[Start Records for processing]

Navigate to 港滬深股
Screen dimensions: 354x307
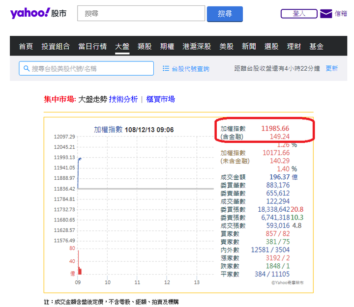[x=197, y=47]
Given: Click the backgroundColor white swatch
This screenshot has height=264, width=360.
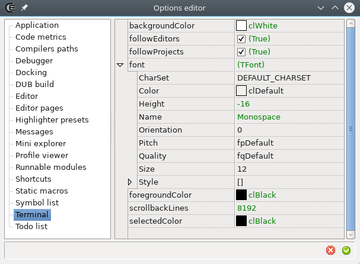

[End Records for processing]

* [Task goal]:
Reproduce the material above line for line without any changes, leaving out the pictures.

* [Task output]:
Navigate to 港滬深股
Screen dimensions: 354x307
[x=197, y=47]
Given: Click the backgroundColor white swatch
This screenshot has height=264, width=360.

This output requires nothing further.